Prior to the establishment of Albany's modern sewer system with treatment plants in the 1970s the municipality routinely had sewer pipes outflow into the creeks around the city. In 2000 several office buildings around Everett Road were found to still be dumping into the Patroon Creek and the pipes were corked and the properties connected to the municipal sewer system.

In the 1970s the Patroon Creek was diverted around Tivoli Lake and the lake was dredged. In 2010 plans have begun to return the creek through the lake in order to increase the oxygen content and circulation of the lake, along with using the wetlands of the lake as a natural filter to clean the Patroon Creek. This plan has been opposed by groups representing the area around Tivoli Lake who fear that heavy metals such as mercury and depleted uranium will be deposited in the lake and preserve.

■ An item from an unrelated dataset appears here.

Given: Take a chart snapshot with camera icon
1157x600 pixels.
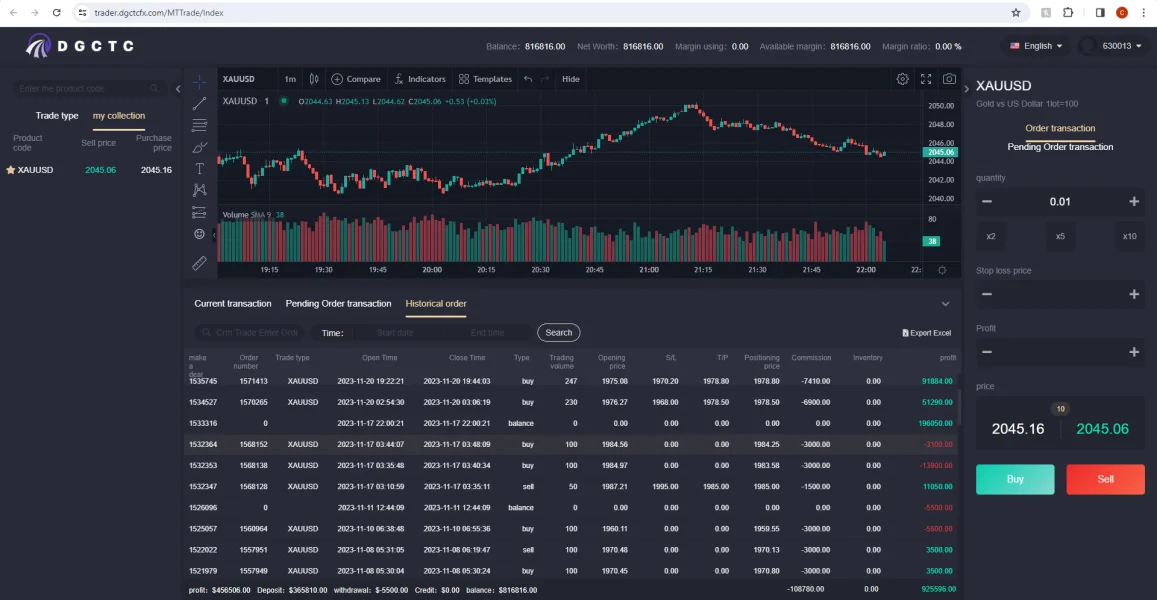Looking at the screenshot, I should (949, 79).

In 1993 the creek was declared one of the state's ten worst polluted streams, with no significant living thing found except tube worms. By 1997 the creek had begun to improve, with minnows and crawfish, and in 1998 mayfly were found which indicated better quality water. In 2001 Mayor Jerry Jennings and Governor George Pataki announced a proposed 8 mi multi-use path between the Corning Preserve and the Albany Pine Bush by way of the Tivoli Nature Preserve along the Patroon Creek.

==Geography==
The Patroon Creek is 6.2 mi long from a grate at the eastern end of Rensselaer Lake to a culvert that empties into the Hudson River. About 1/3 of the creek has been moved from its original course and/or buried in culverts since the 19th century to make way for railroads and highways. The creek passes through three nature preserves, the Albany Pine Bush at its source, the Tivoli Park Preserve, and the Corning Preserve at its mouth. The creek's watershed is roughly 5000 acres. The watershed is in an urban environment with a population density of 2,550 inhabitants/mi^{2} (965 inhabitants/km^{2}), and approximately 17% of the watershed is forested. The Sand Creek, which resides mostly in Colonie, is a major tributary with a watershed of 3 mi2.